---------- Provided passage
Visually impaired student assaulted, another thrown off balcony

JNU’s Sabarmati Hostel residents recount night of terror when masked goons armed with sticks barged into the campus and beat up students

January 07, 2020 01:29 am | Updated 01:29 am IST - New Delhi

New Delhi, 06/01/2020.  One of the Visually Imapaired student, who was attacked by the masked goons inside the Sabarmati Hostel in New Delhi on Monday, January 06, 2020. Photo by R V Moorthy / The Hindu

New Delhi, 06/01/2020. One of the Visually Imapaired student, who was attacked by the masked goons inside the Sabarmati Hostel in New Delhi on Monday, January 06, 2020. Photo by R V Moorthy / The Hindu

Surya Prakash (25), a visually impaired research scholar at Jawaharlal Nehru University (JNU), was in his ground floor room at Sabarmati Hostel on Sunday around 6.50 p.m. when a mob started knocking at his door shouting abuses.

They first smashed the glass window of his room. The shards hit Mr. Prakash’s head but fortunately his winter cap saved him.

Next, the mob broke open Surya’s door.

He kept shouting that he was blind and that they should be let him go, but to no avail.

“They hit my back with sticks and punched me also. A few minutes later, the mob left saying ‘He is blind… no point in thrashing him’,” Mr. Prakash said, adding that the men reeked of alcohol.

He was given first-aid by his fellow hostellers and then taken to AIIMS Trauma Centre where he was given treatment and later discharged.

His parents, who live in Uttar Pradesh’s Deoria, have been calling him incessantly worried about his safety.

Mr. Prakash said he has also been getting several threat calls. “I am getting so many calls and they are telling me that I should not speak to anyone but I will because I am not scared of them and I will not stop talking,” he said.

Opposite to Mr. Prakash’s room lives Santosh Bhagat, a PhD scholar from West Bengal. Mr. Bhagat said he was thrown off the first-floor balcony. The scholar said he was going for tea when a group of students told him that masked men had entered the hostel and that they should all stay together.

Mr. Bhagat and the other students barricaded themselves in a room on the first floor but the mob — armed with rods and sticks — managed to break inside and vandalised the room. “I was in the balcony when one of them hit me with a stick... then they threw me off the balcony,” he said.

He managed to reach the nearby house of a professor from where he was taken to a hospital. He was discharged and came back to his room around 3 a.m. on Monday. Mr. Bhagat has not told his parents about the incident, “I do not want them to worry”.

‘Most vandalised room’

On the first floor of the hostel was a room that students said was the “most vandalised” during the incident.

The occupant of the room is from Jammu and Kashmir, and is also very active in hostel activities.
--------------------
Continue the news report about the masked mob's attack on JNU's Sabarmati Hostel, picking up after its last sentence.
---------- Material shown
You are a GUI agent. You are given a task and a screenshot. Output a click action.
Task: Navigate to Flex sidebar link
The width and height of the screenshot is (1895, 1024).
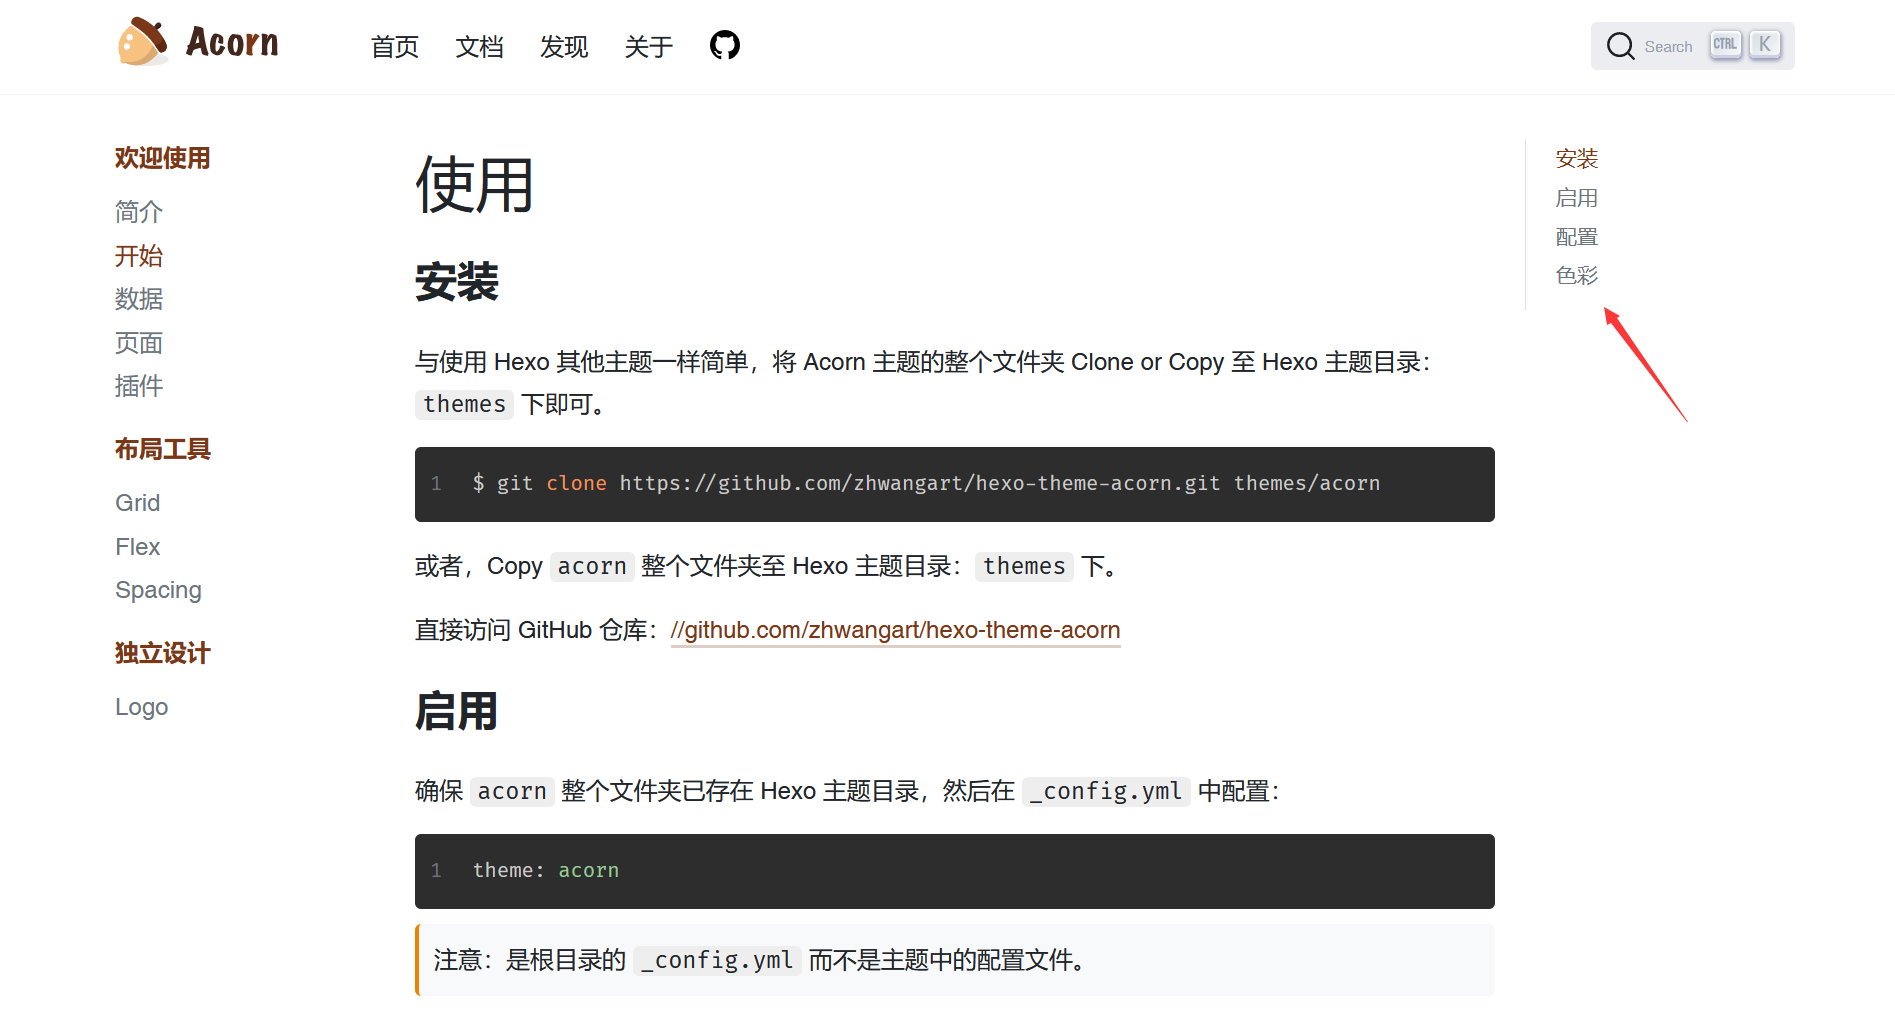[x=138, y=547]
--------------------
---------- Material shown
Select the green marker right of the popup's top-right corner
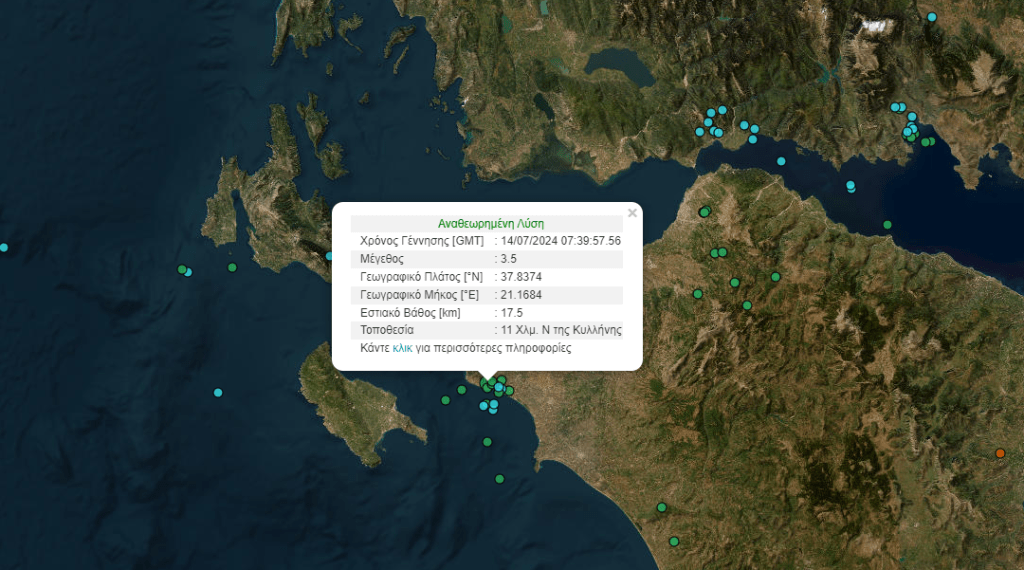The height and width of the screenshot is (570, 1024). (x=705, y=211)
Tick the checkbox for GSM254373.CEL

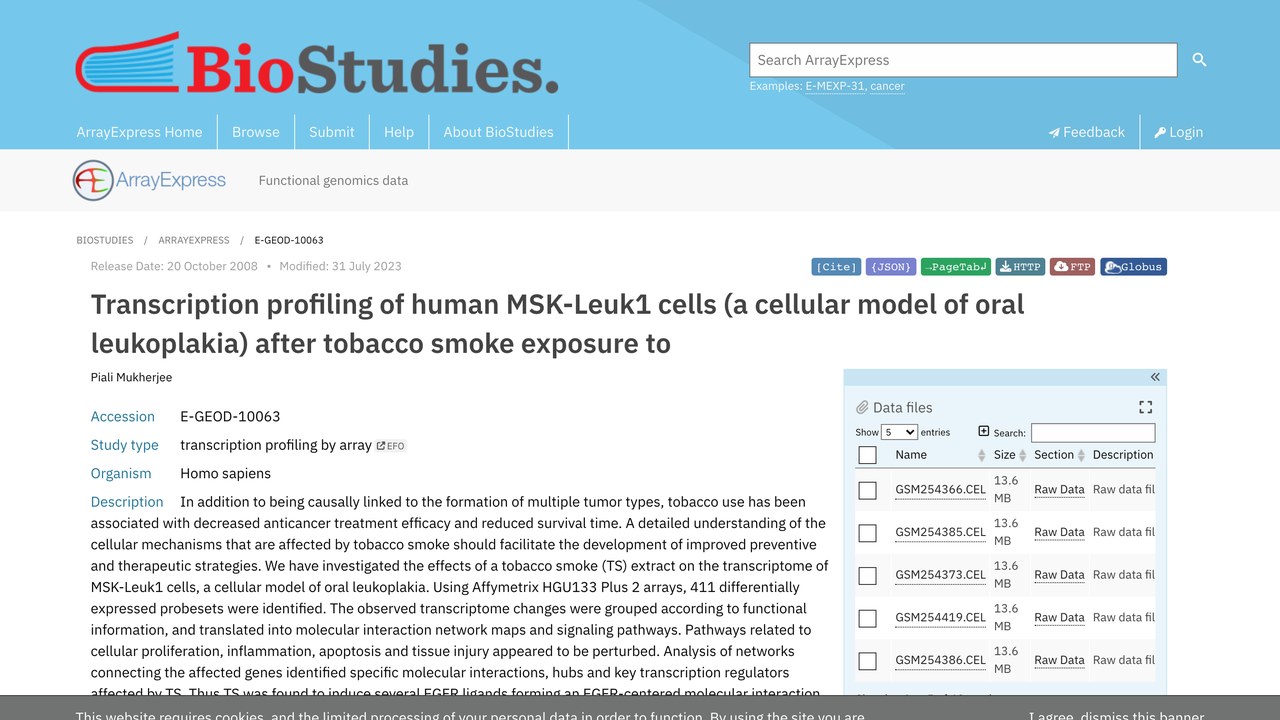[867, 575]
--------------------
§ **Solved problem**:
The student suspects his identity was the reason for the especially brutal attack. “I was in my room when the mob started breaking the door with a fire extinguisher. While they were doing so, I ran to the balcony and hopped onto my cousin’s room, which is adjacent to mine. The two of us sat against his room’s door and they were unable to break in,” he said.

Inside the student’s room was a broken planter with soil spread all over, his bedsheets had bootprints, and shards of glass were everywhere.

A 25-year-old woman hosteller in the women’s wing of Sabarmati Hostel recalled that she could hear the mob abusing and screaming “ Nikalo inko (bring them out)”. The armed men also took a round of the women’s wing. “They did not vandalise our side a lot but we were so scared that we locked ourselves in our rooms and switched off the lights. People were knocking,” she said.

Several injured students came to the women’s wing seeking help.

The woman said that a first-year male student had come to her room and was bleeding from his head. “He kept saying “ didi maine to kuch nai kiya (I did not do anything) and he was shivering with fear. He was not even ready to leave the room to go to hospital,” she said.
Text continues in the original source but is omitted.